Two Faculty Share Their Experiences at the National Science Foundation

September 19, 2017

After three-year appointments at the National Science Foundation (NSF), two College of Education and Human Development (CEHD) faculty have returned to the college this fall—though they’ll continue to bridge the gap between the federal government and the university in part-time roles.

Margret Hjalmarson is now the director of the PhD in Education program at the college. Eamonn Kelly has returned to Mason as an associate dean for research at CEHD.

Hjalmarson, who just finished a three-year appointment coordinating the review process for grant proposals at NSF, got to see how technology was impacting education—as well as how traditional teaching methods were being improved upon.

“It was interesting to see things that were both innovative and cutting edge, but also some things that were studying the way classrooms are currently working, the way teaching is currently happening,” Hjalmarson says.

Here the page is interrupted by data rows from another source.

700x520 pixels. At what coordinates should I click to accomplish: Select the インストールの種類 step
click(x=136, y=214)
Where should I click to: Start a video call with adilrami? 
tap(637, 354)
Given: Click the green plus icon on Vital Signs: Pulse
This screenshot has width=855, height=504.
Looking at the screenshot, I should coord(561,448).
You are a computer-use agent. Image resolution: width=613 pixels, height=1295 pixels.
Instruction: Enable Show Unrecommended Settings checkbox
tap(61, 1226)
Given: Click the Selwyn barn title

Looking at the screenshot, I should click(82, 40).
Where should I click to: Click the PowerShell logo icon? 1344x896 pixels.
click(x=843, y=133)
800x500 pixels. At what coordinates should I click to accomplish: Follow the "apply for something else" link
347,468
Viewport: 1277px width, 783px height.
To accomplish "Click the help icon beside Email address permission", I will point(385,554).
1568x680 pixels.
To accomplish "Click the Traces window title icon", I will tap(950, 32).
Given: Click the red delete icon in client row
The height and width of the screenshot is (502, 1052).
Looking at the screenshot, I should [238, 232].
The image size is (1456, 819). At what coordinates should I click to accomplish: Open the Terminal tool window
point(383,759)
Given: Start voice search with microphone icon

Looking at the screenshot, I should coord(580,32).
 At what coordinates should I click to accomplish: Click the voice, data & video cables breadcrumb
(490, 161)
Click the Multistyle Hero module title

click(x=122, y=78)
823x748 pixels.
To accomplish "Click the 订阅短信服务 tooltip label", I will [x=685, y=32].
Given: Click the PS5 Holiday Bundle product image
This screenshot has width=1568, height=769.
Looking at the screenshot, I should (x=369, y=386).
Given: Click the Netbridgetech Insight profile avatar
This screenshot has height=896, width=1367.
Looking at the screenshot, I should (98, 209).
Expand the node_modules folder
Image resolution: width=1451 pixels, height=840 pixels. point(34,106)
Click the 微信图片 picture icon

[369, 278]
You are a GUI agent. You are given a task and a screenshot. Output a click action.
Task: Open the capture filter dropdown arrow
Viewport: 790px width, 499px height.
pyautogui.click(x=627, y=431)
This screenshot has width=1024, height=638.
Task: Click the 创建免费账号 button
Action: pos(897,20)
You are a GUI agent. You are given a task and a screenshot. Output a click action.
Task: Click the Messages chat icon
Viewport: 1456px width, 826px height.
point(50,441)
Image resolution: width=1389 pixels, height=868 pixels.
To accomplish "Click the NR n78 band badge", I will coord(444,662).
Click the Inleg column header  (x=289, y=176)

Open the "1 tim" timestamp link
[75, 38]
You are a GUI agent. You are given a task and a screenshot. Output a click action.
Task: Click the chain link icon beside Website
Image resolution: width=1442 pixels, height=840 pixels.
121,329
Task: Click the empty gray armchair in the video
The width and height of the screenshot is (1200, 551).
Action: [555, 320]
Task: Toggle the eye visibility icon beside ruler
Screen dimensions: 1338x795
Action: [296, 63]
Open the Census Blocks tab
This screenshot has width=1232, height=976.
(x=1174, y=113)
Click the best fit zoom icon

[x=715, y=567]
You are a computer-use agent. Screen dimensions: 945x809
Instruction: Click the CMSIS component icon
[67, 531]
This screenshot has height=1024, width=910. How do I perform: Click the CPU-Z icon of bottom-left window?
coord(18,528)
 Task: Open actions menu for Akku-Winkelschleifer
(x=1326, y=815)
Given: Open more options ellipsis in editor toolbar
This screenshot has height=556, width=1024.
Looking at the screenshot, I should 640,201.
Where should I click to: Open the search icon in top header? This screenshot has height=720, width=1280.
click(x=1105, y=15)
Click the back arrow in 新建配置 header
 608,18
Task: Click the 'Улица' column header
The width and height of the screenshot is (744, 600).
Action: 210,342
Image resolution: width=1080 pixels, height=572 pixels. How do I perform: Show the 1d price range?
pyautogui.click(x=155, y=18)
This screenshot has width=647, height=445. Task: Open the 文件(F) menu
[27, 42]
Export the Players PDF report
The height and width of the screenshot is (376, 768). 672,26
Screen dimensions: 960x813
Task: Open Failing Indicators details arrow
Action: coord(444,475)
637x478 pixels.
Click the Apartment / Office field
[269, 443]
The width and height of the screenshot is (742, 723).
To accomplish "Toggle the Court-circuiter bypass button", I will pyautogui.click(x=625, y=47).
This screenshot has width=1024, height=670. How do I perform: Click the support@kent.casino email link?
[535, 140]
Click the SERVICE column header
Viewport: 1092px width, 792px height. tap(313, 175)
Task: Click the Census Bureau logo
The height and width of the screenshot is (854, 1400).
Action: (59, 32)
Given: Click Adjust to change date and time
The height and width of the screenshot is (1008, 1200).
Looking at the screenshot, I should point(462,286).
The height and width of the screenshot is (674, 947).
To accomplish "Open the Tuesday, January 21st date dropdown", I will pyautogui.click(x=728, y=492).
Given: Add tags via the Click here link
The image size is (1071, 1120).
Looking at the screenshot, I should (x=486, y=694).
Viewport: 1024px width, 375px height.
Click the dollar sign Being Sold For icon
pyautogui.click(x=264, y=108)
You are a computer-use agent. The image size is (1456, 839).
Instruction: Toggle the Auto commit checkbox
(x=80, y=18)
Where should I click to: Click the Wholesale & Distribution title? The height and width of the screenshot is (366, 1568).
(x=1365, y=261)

Kelly spent his three years as a senior advisor to the assistant director of Education and Human Resources Directorate at NSF, working with senior staff, advising on budgets, responding to questions from Congress and people from the education field, and more. He also sat on several committees, such as NSF INCLUDES and NSF 2026 (which provides money to ambitious projects), and traveled to visit other leaders in the field—most recently the National Natural Science Foundation of China.

Kelly had also spent time working at NSF between 1997 and 2000, and then again from 2005 to 2006. Hjalmarson’s three-year appointment was her first time working at NSF.

According to Hjalmarson, NSF often hires people from the field of education for these temporary appointments, bringing new talent—often with fresh perspectives—into the federal fold. It’s particularly beneficial to the university, she says, because the position provides “a better understanding of the interaction that can happen between the federal government and grant funding in the university as an organization.”

And even though Kelly and Hjalmarson are staying at NSF in part-time roles, they won’t be the only connection between Mason and NSF. According to Kelly, there are several more Mason faculty members who have taken NSF appointments and are currently working in government positions.

“We have quite a presence there,” Kelly says.